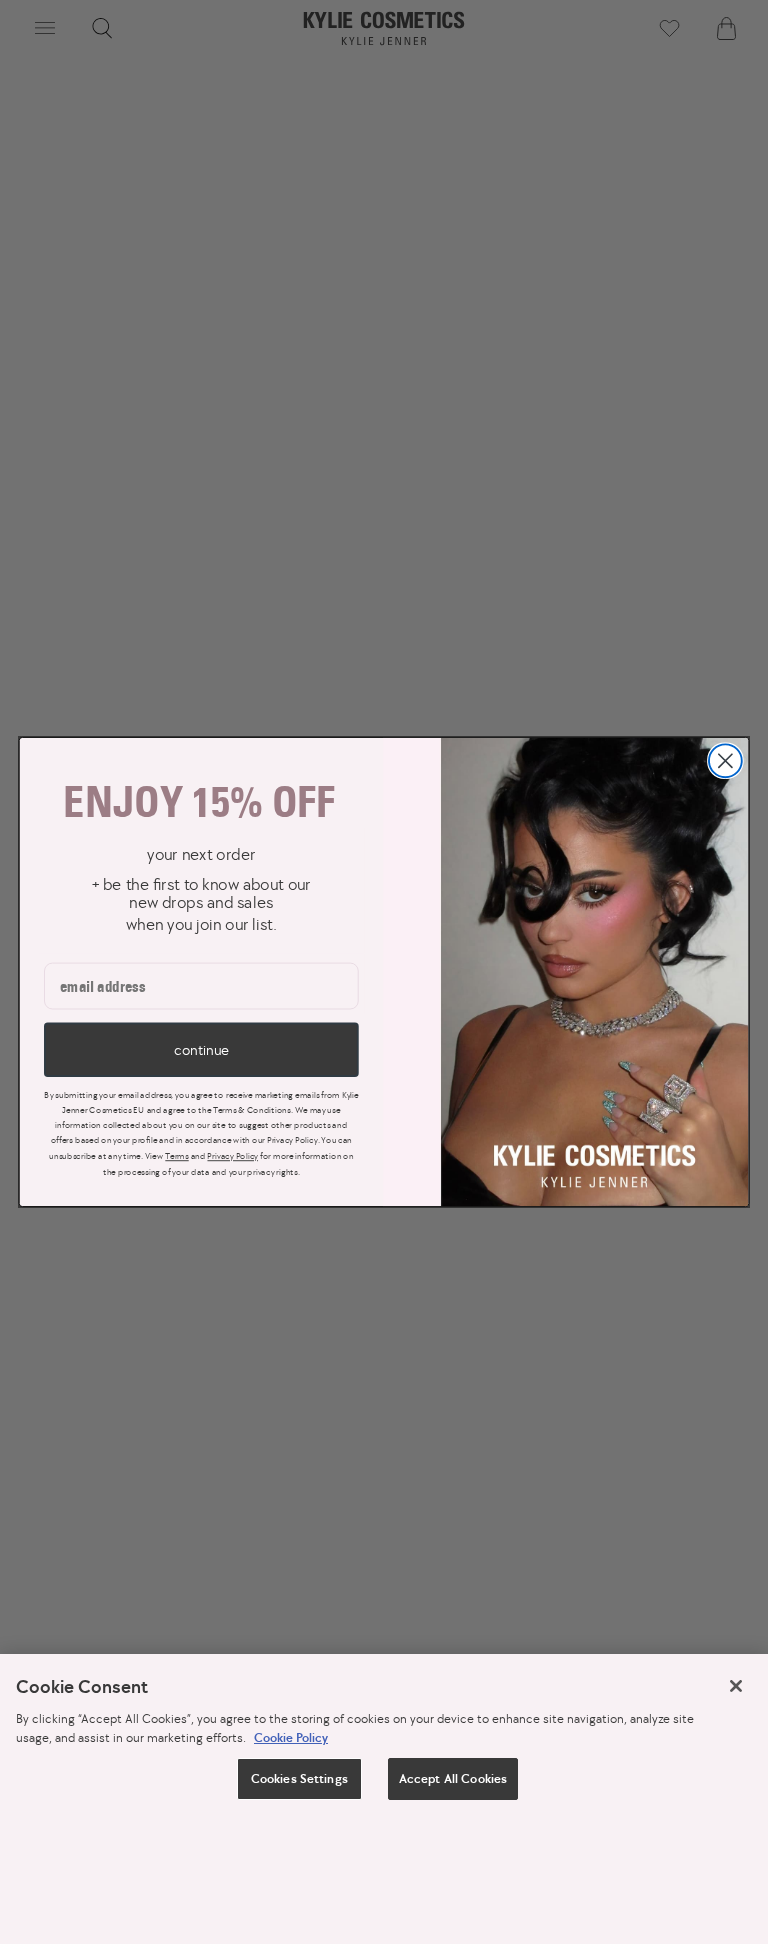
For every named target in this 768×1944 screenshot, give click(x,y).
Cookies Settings (299, 1778)
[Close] (736, 1686)
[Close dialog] (725, 760)
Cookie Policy (291, 1737)
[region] (384, 1799)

> _About this task_
Set down each line of the material exactly and skip every image.

> _Output of the task_
For every named target in this 768×1944 screenshot, give click(x,y).
Cookies Settings (299, 1778)
[Close] (736, 1686)
[Close dialog] (725, 760)
Cookie Policy (291, 1737)
[region] (384, 1799)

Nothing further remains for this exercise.